A decisão da Quarta Auditoria da Justiça Militar de São Paulo afirma que o pisão de um PM no pescoço de uma mulher negra, ocorrido em maio de 2020, durante uma ocorrência na Zona Sul de São Paulo, foi um procedimento “não criminoso e é necessário”, que não produziu “qualquer lesão na vítima”.
“Também foi considerado que, embora tecnicamente incorreta, e passível de apreciação administrativa-disciplinar, a postura do acusado Servato em colocar o pé sobre as costas/pescoço [da vítima] não produziu qualquer lesão na civil, nem mesmo um edema ou eritema. Tal procedimento é indesejável mas, ante as condições de inferioridade numérica dos policiais, foi avaliado como não criminoso e necessário em razão de tudo o que ali ainda estava ocorrendo e que não foi filmado”, diz um trecho da decisão.
O policial militar que pisou na mulher foi absolvido. A decisão, de 30 páginas, foi publicada na última terça-feira (30). Os oficiais que votaram a favor de absolver o policial militar disseram em seus votos que aquela “foi a forma que, em virtude de um desgaste físico e emocional, apresentou-se para o policial cumprir a sua missão de conduzir a mulher negra para o Distrito Policial”.
Para Felipe Morandi, advogado da vítima, a alegação sobre o desgaste físico e emocional do policial é estapafúrdia e excede os limites do razoável.
“O policial é (ou deveria ser) treinado física e psicologicamente para lidar com situações de enfrentamento que envolvam qualquer que seja. Não podem usar um suposto desgaste físico para praticar uma brutalidade como aquela, sem qualquer necessidade ou razão aparente”, diz.
Morandi afirma que a tese defendida pelos oficiais a favor da absolvição, na verdade, ridiculariza a corporação. “É um acinte à inteligência do leitor”, disse.

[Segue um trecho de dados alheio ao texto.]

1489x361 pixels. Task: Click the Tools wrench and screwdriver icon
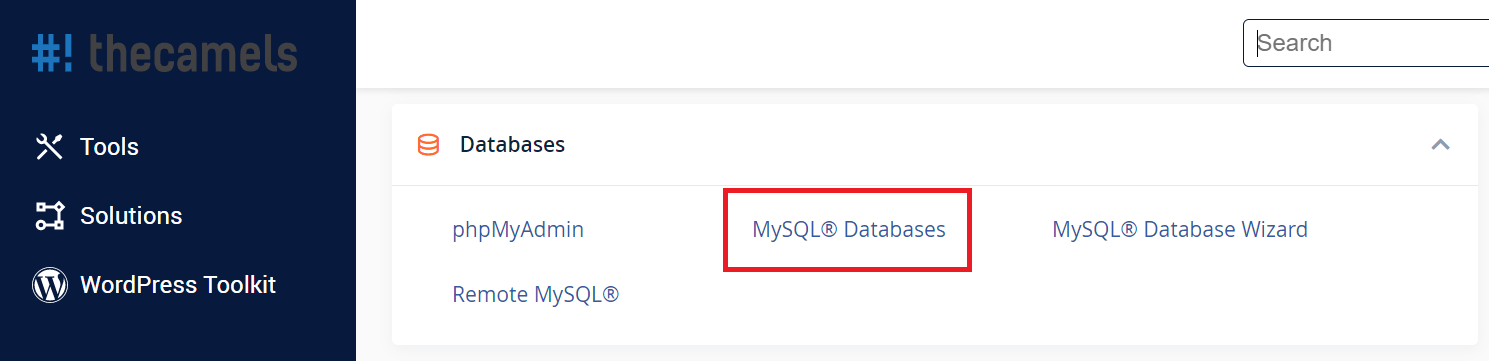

O caso foi registrado em 30 de maio de 2020, durante uma abordagem em Parelheiros, no extremo sul da cidade de São Paulo. Após o julgamento, a vítima relatou o dano psicológico causado pela violência e disse ter vergonha de ser brasileira por conta da injustiça.

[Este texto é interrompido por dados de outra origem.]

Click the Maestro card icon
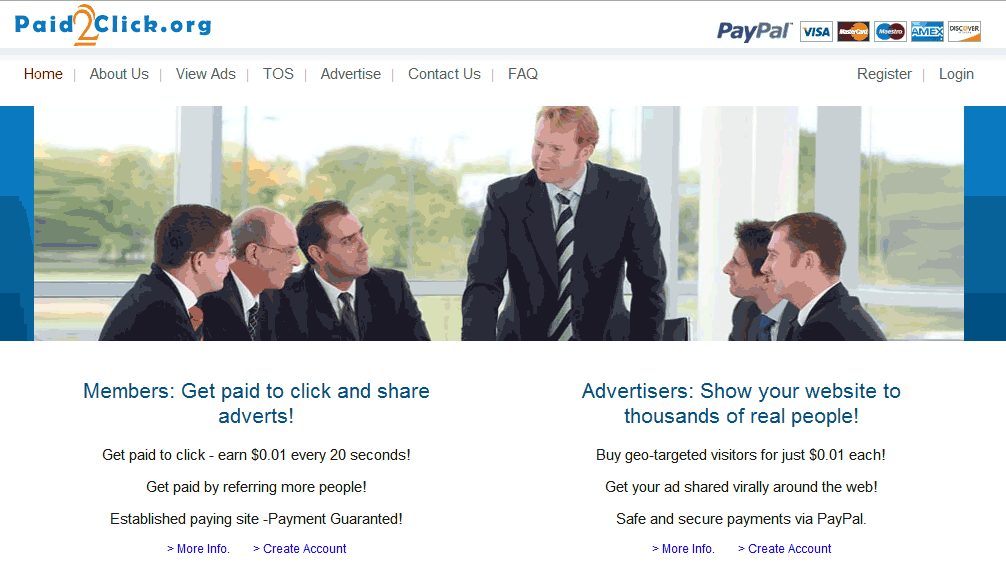The width and height of the screenshot is (1006, 572). click(x=891, y=31)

O Ministério Público Estadual tem, por lei, até a próxima segunda-feira (5) para interpor recurso, o que já anunciou que fará, logo após o julgamento, no dia 23.
GEORGE FLOYD
A mulher negra imobilizada disse na época que, quando estava no chão sendo imobilizada por um policial, achou que iria ser sufocada e morrer naquele momento como morreu George Floyd em uma ação policial nos Estados Unidos.
“Achei que iria ser morto como ele [George Floyd]. Eu estava no chão e lembrava daquela cena dele. Achei que iria morrer ali”, disse a mulher.

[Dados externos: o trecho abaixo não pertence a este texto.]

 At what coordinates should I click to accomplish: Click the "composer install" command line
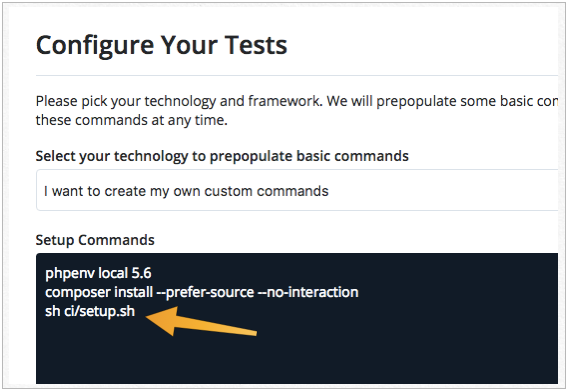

Floyd morreu em 25 de maio de 2020. O policial Derek Chauvin apertou o pescoço da vítima com o joelho durante 9 minutos e meio e matou Floyd. O homem era suspeito de pagar uma conta com uma nota de US$ 20 falsificada.
O assassinato de Floyd, um homem negro, provocou protestos em cidades ao redor do mundo contra a brutalidade policial e o racismo.
A condenação de Chauvin foi vista como uma repreensão histórica ao uso desproporcional da força policial contra os negros norte-americanos.